Thanks. Regarding tests, you can add a srctree file under tests/build/. Those are just a bunch of text files stuffed into one, that the test runner splits into a directory structure. Look at the other files there as an example.

@eli-schwartz
Copy link
Contributor

Addendum to "the correct place for the argument": this was discussed a bit in mesonbuild/meson#8706 (comment) and @scoder's comment there is relevant.

That's reasonable. Seems like it doesn't matter which you choose then, and cython wins by the simpler interface.

@scoder
Copy link
Contributor

scoder commented Jan 9, 2022

* cython, which converts a pyx to a C source
* cythonize, which also tries to use setuptools to build it

I'd rather consider the main feature of cythonize that it accepts file path wildcards and checks the dependencies to rebuild only from modified sources, like "here are my files, here is what I want, do what's necessary". And yes, it also builds the final extension module(s) for you if that's what you want. It's more or less a CLI for the cythonize() function that people use in their setup.py files.

I agree that both tools should support dependency file generation. I guess that cythonize could also make use of depfiles itself, although in order to determine the target file extension (c/cpp), it may still have to look at the source file first (specifically a # distutilts: ... header line that defines the target language).

@scoder
Copy link
Contributor

scoder commented Jan 9, 2022

… That said, it's probably easier to make cythonize generate depfiles than cython, because cython does not care about dependencies at all. I'd be ok with making only cythonize generate the files, if adding this to cython proves harder.

(As I mentioned before.)

@eli-schwartz
Copy link
Contributor

Ah yeah, I guess a better way of phrasing it would be "also implements a bit of a basic build system, powered under the hood by setuptools, which collects all the files for you, and optionally builds them while detecting out of date files etc. etc."

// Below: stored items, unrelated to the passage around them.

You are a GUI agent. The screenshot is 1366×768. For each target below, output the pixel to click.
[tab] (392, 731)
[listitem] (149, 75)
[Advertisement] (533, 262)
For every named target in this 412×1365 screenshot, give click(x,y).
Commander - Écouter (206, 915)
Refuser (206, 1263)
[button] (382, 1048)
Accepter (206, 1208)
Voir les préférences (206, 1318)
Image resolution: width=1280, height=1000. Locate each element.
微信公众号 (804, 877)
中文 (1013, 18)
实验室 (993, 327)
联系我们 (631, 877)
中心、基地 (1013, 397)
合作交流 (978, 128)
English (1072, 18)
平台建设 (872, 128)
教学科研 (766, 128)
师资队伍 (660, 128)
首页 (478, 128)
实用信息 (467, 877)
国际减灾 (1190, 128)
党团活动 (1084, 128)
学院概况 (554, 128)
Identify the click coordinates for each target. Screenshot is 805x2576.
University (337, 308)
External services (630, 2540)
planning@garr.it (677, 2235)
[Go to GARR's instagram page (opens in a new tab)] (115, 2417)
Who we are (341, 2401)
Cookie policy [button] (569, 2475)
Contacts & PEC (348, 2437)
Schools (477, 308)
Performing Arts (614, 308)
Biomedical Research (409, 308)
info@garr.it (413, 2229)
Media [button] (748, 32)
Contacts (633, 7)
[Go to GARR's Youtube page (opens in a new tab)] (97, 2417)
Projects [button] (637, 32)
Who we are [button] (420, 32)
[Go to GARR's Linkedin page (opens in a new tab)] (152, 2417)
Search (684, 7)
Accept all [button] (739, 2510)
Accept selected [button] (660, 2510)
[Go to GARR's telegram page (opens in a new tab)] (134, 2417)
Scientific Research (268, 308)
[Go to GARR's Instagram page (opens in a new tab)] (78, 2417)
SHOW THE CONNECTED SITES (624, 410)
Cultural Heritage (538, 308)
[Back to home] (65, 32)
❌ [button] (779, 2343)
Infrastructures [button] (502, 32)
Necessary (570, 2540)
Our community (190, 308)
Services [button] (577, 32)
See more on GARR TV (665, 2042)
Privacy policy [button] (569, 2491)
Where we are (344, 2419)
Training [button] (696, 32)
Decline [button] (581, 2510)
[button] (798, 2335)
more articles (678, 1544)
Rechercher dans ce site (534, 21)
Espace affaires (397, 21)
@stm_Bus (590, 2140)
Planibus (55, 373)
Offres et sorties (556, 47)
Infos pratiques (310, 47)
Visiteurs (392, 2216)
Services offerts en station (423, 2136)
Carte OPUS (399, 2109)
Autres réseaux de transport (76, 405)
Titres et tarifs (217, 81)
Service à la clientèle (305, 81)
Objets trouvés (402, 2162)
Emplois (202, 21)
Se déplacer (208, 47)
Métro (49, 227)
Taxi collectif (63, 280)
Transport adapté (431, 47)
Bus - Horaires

I agree that an MVP to have cythonize create depfiles is useful on its own (meson could always switch to that, if it needs to), just thought I'd make sure the cython tool didn't get overlooked without even meaning to. :D

So that
$ cythonize -M foo.pyx

produces `foo.c.dep` file in with foo.pyx dependencies (`foo.c` is produced as well).
@ev-br
Copy link
Contributor Author

ev-br commented Jan 11, 2022

Regarding tests, you can add a srctree file under tests/build/

Thanks! I've updated the PR with a simple srctree test. It passes locally, but needs somebody with the commit bit to please approve the CI run.

Re: correct place for this. So far it's only implemented in cythonize. Duplicating the functionality in the cython executable looks easy if Cython/Compile is allowed to depend on Cython/Build : cython uses the former while cythonize uses the latter. I don't know if the difference is purely historical or there's some other reason these two should be kept separate.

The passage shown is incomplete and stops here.